Here's tonight's version:
Dice a medium or large sweet onion. Heat 2-3 tablespoons of oil in a deep frying/sauce pan (I like the ones with vertical sides, rather than the bowl-shaped ones) over medium-high heat; add in 3 cloves of mashed/pressed/diced garlic and 2 bay leaves, and stir gently until the bay leaves start to brown. Add the onion, and cook until the onion is gone mostly transparent and JUST starting to fry, stirring constantly. This can take a bit.

Then add 3 teaspoons of dried basil, 2 teaspoons dried oregano, 2 teaspoons dried thyme, and a little more oil if it's going dry. Mix thoroughly, and then add one 12oz package of the Morningstar crumbles and mix again. The crumbles should cook/thaw pretty fast; as they start to, reduce the heat to medium.

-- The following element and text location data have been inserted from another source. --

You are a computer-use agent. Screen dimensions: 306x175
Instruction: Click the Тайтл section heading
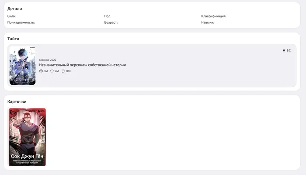[13, 39]
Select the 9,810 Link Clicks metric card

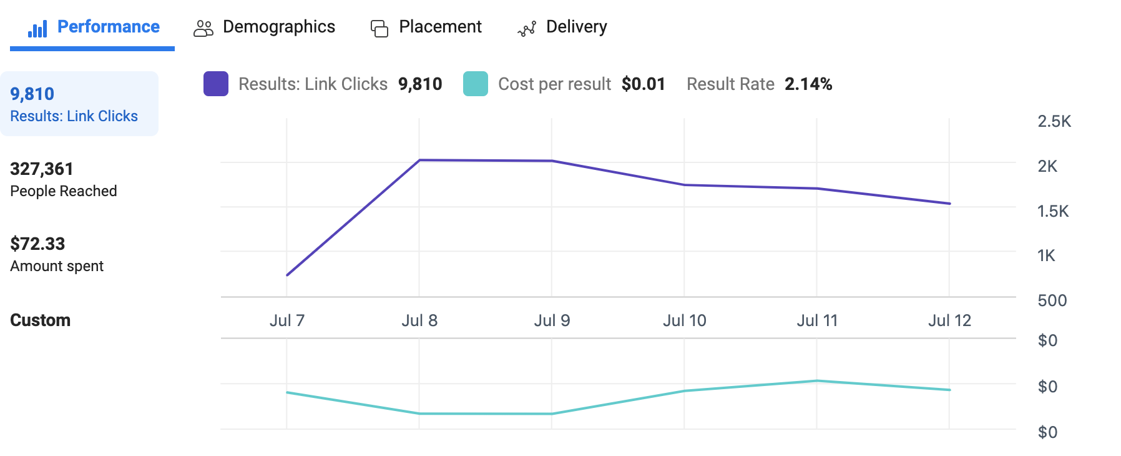[x=79, y=104]
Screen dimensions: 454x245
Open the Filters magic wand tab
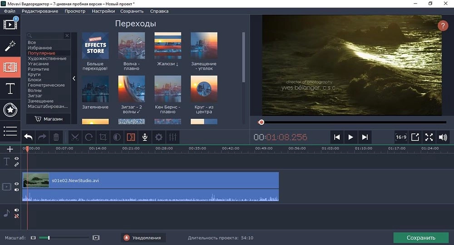click(x=10, y=45)
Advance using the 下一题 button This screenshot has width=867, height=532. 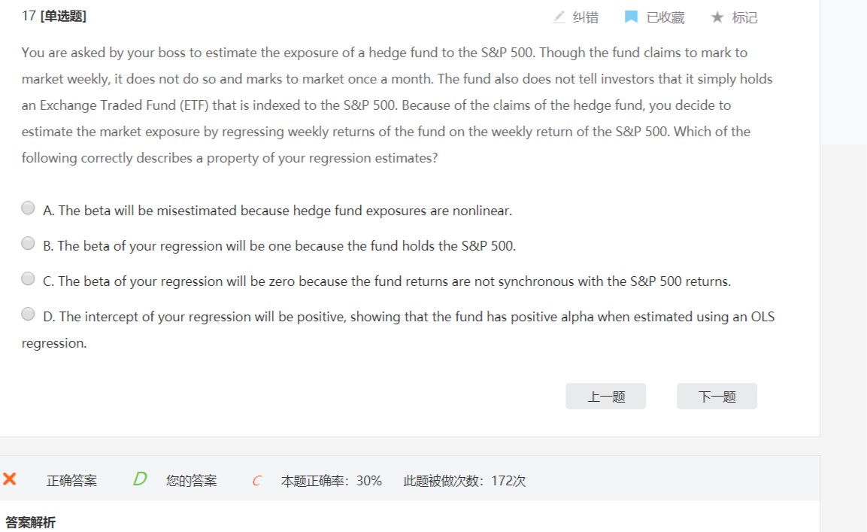coord(717,397)
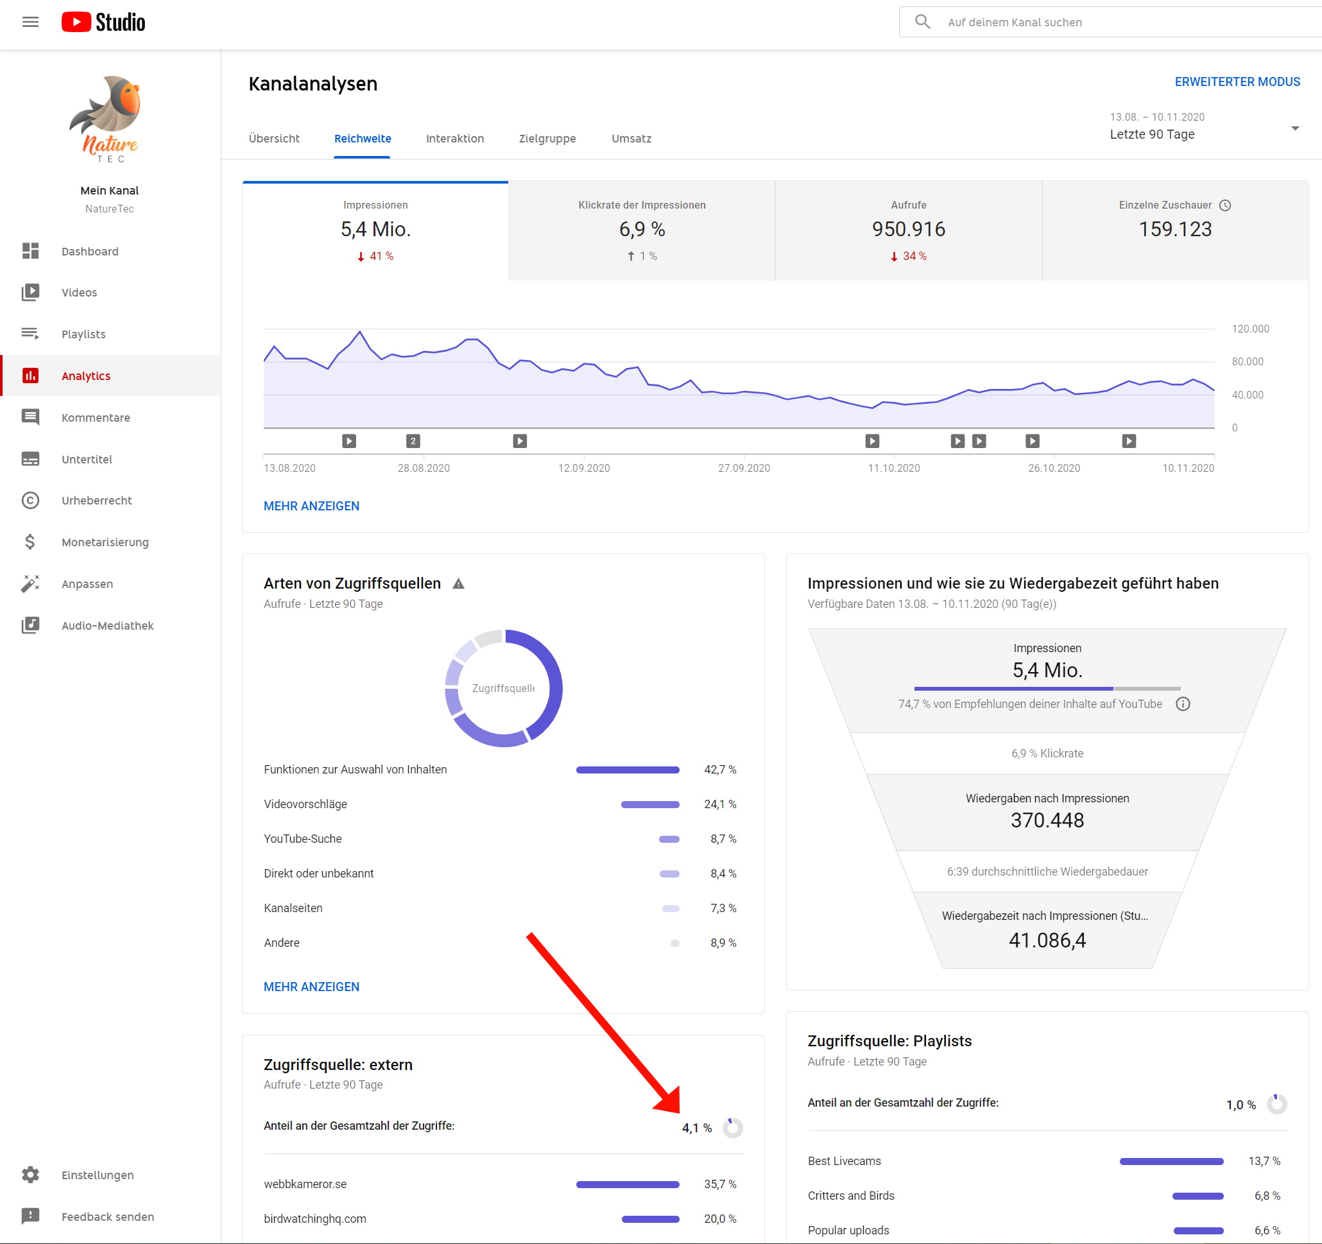The height and width of the screenshot is (1244, 1322).
Task: Go to Playlists in sidebar
Action: 83,334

After stirring for about 2-3 minutes, dump in one jar of your tomato sauce of choice (I recommend a basil or olive oil & garlic variety). Grind some peppercorn into the mix, about five or six twists of a hand grinder or similar, and 3-5 tablespoons of grated parmesean cheese, and mix everything thoroughly. Let it continue cooking until it's as thick as you prefer, and serve on a pasta of your choice.

Came out quite well, though if you don't let the crumbles cook long enough they can be a bit chewy.